Denis Villeneuve, best known for his directorial work on Arrival, Sicario and the upcoming Blade Runner sequel, is set to tackle the adaptation of Frank Herbert’s celebrated sci-fi epic, Dune.
Villeneuve was first rumored to be in the running for the role in December, but it wasn’t until yesterday the confirmation was announced. Brian Herbert, son of Frank Herbert and a celebrated science-fiction author in his own right, made the announcement on Twitter.
It's official -- Legendary Pictures has signed the very talented Denis Villeneuve to direct the exciting new DUNE series film project.— Brian Herbert (@DuneAuthor) February 1, 2017
Villeneuve has received quite a bit of attention in the past couple of months for his work on Arrival, a sci-fi film about aliens based on author Ted Chiang’s short story, Story of Your Life. The film received eight Oscar nominations, including one for Villeneuve in the Best Director category.
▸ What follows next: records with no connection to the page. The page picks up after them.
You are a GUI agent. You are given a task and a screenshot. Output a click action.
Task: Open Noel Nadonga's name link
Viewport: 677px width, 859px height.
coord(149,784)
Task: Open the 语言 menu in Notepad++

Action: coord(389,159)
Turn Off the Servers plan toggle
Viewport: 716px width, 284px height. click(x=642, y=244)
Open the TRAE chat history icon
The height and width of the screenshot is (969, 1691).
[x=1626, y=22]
Villeneuve has also become one of the go-to directors in recent years after a few critical and box office successes, like Sicario. The director has also made a name for himself within the independent scene with movies like Prisoners, which starred Hugh Jackman and Jake Gyllenhaal, and Enemy, which also starred Gyllenhaal.
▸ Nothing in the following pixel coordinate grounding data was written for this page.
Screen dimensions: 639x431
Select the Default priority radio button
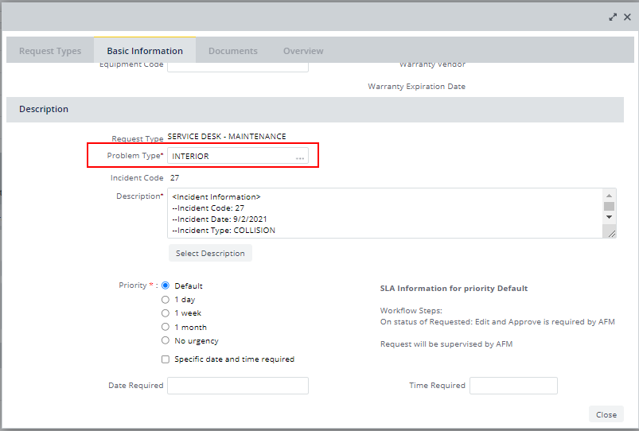click(165, 285)

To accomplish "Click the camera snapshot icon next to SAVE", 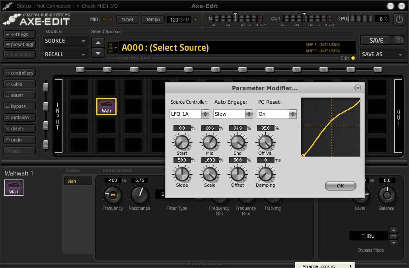I will click(x=398, y=40).
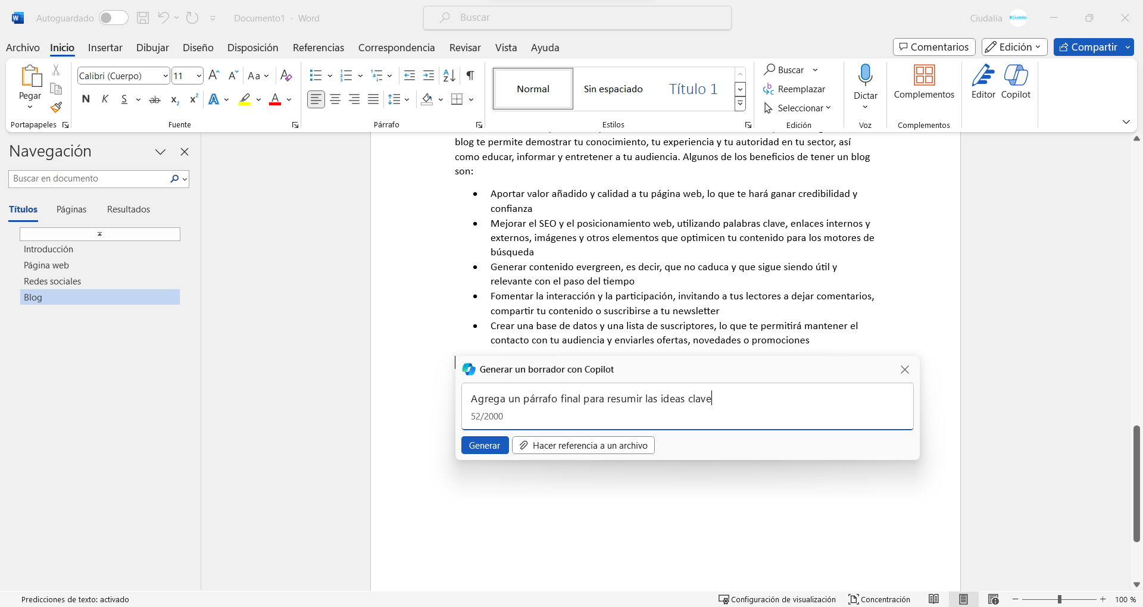The image size is (1143, 607).
Task: Click the Format Painter brush icon
Action: (x=56, y=108)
Dune follows two noble families who are at war with one another over control of the desert planet, Arrakis. Otherwise known as Dune, the planet is host to a drug called melange, which is referred to as the spice, and is crucial to space travel. As a result, it is the most valuable commodity in the universe.
The new Dune movie, being produced by Legendary Pictures, marks the second time the book will be adapted on the big screen. The first adaptation, directed by David Lynch (Twin Peaks) in 1984 only made $30 million at the box office and was scorned by critics. Prior to Lynch’s adaptation, cult director Alejandro Jodorowsky tried to capture the world of Herbert’s book to no avail. The events and problems surrounding the making of the film were eventually collected and edited together in a 2013 documentary, Jodorowsky’s Dune.
There is no estimated release date for the project at this time.